Para ele, há um sentimento de revolta generalizado em todos os estudantes e professores pelo sucateamento, desvalorização e desmonte da educação e da ciência brasileira. “Temos que mostrar o que a ciência desenvolveu para o mundo. Se temos internet, se podemos assistir televisão, se a gente consegue ir para as redes sociais é porque cientistas trabalharam para isso. E se tem cientistas é porque eles tiveram professores antes de tudo”, disse.
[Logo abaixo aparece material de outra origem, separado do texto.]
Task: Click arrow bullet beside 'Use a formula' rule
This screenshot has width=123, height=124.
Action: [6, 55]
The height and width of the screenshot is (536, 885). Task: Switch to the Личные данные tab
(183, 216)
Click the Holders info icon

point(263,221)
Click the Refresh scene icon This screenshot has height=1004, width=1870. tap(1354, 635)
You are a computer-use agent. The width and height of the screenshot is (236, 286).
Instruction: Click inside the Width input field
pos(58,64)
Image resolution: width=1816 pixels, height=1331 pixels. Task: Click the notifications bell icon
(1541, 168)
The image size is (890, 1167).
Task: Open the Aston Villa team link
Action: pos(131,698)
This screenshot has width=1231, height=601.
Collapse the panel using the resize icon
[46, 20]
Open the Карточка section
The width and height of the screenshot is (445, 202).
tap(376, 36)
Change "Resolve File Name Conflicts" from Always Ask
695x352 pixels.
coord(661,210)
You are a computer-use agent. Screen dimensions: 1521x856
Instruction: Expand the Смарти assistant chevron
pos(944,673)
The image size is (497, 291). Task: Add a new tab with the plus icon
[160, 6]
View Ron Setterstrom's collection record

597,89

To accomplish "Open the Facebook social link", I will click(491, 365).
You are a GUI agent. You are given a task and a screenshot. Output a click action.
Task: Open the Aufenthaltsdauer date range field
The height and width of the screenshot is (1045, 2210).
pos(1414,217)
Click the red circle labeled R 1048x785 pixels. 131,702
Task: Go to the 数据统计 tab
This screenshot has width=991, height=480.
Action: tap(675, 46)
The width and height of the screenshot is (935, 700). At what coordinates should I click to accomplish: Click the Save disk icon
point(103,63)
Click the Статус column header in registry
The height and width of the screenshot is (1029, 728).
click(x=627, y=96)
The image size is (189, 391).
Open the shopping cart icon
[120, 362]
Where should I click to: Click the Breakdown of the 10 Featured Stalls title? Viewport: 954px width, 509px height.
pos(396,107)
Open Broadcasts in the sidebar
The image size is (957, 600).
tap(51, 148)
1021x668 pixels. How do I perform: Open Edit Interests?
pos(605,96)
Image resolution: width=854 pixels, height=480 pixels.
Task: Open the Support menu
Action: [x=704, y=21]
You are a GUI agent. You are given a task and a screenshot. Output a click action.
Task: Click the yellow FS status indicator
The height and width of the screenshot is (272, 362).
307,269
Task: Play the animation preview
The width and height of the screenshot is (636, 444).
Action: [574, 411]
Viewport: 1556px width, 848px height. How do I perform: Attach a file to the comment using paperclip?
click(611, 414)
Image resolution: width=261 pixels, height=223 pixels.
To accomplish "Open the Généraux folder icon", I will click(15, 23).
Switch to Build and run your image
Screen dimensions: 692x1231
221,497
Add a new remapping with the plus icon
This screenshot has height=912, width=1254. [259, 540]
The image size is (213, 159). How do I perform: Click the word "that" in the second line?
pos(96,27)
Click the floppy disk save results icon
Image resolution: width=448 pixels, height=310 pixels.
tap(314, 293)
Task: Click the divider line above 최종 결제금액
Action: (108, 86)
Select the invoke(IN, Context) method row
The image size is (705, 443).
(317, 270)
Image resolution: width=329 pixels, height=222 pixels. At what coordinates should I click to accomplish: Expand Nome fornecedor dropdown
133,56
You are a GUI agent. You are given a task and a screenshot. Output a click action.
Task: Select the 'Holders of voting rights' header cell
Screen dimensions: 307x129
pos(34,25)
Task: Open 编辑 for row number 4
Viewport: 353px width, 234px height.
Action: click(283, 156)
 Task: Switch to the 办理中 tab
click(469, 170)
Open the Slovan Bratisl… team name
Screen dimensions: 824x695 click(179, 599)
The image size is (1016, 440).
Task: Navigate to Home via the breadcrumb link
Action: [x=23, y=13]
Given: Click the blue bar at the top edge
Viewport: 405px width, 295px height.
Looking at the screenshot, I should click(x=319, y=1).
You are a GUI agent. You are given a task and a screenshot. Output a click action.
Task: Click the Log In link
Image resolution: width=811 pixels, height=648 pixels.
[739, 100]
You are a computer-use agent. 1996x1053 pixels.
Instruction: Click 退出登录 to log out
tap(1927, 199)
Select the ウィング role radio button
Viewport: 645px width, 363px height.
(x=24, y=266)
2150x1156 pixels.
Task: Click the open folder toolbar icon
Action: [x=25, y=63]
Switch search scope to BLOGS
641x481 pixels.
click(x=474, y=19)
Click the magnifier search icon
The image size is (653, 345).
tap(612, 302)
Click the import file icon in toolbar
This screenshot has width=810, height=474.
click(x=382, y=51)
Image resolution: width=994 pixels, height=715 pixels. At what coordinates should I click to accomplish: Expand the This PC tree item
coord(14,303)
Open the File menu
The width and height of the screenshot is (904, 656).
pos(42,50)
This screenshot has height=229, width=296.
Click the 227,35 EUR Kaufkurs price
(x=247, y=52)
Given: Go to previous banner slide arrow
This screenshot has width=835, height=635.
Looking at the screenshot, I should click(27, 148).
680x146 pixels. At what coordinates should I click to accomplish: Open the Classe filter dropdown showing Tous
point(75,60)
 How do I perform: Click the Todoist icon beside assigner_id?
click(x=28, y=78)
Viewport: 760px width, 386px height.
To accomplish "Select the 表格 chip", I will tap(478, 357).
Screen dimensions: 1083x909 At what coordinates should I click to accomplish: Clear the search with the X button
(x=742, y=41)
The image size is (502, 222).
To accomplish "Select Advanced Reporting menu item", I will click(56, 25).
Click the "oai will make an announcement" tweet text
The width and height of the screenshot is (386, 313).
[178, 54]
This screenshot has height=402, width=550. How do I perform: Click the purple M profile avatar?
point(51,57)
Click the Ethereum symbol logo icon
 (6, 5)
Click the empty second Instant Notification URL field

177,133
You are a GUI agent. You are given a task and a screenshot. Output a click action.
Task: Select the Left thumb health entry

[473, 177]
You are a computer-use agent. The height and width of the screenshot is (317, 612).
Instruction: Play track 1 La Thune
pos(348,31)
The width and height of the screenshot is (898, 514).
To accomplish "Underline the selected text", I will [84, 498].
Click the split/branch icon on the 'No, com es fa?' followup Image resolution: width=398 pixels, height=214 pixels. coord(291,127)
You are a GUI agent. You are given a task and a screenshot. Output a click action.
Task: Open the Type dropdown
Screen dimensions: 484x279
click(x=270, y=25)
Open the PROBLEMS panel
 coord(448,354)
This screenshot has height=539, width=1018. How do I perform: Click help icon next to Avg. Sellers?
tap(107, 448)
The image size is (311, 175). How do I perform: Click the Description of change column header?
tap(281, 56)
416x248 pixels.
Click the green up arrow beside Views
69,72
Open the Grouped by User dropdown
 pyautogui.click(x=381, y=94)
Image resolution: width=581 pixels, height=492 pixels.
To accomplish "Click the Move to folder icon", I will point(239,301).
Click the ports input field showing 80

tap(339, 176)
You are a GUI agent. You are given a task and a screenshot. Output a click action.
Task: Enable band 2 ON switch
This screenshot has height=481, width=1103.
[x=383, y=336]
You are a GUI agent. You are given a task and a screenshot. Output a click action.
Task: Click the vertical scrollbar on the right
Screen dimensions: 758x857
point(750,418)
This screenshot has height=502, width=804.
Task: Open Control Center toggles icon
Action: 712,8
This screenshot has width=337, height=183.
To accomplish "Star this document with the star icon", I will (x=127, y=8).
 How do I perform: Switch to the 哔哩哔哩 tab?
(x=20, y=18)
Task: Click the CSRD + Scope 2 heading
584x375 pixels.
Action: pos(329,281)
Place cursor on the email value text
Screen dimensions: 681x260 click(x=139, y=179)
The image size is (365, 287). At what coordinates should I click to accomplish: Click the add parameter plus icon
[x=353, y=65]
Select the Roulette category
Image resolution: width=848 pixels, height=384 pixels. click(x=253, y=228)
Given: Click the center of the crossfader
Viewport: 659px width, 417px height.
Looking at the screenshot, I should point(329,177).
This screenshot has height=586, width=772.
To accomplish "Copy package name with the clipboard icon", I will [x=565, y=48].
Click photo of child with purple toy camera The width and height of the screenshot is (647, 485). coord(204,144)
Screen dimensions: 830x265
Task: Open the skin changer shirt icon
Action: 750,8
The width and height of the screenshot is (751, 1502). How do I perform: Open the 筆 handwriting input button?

Luiz Felipe, estudante do 4º ano de Física da USP, que é de uma família de baixa renda, afirma que esses cortes podem afetar o seu futuro e de muitos outros. “Sou morador do Crusp (Conjunto Residencial da USP). Se eu não conseguir uma bolsa depois de formado terei de interromper meus estudos. E, para continuar na área acadêmica, necessito de uma bolsa”, lamenta.

Ticiani também afirma que estes cortes de bolsas podem prejudicar seu futuro. “Tenho acompanhado esses sucessivos cortes e isso tem me deprimido. Quero ser um docente e para isso, preciso de mestrado, doutorado. Preciso me dedicar e com certeza vou precisar de uma bolsa para me manter”, afirma.

Próxima parada

Lideranças da União Nacional dos Estudantes e da União Brasileira dos Estudantes, em nome dos secundaristas, também se participaram da manifestação na avenida Paulista.

Uma mobilização nacional está sendo organizada para o próximo 15 de maio, reunindo entidades de professores, acadêmicos e estudantes, que será realizado em todas as capitais do País, juntamente com uma paralisação dos educadores das universidades federais.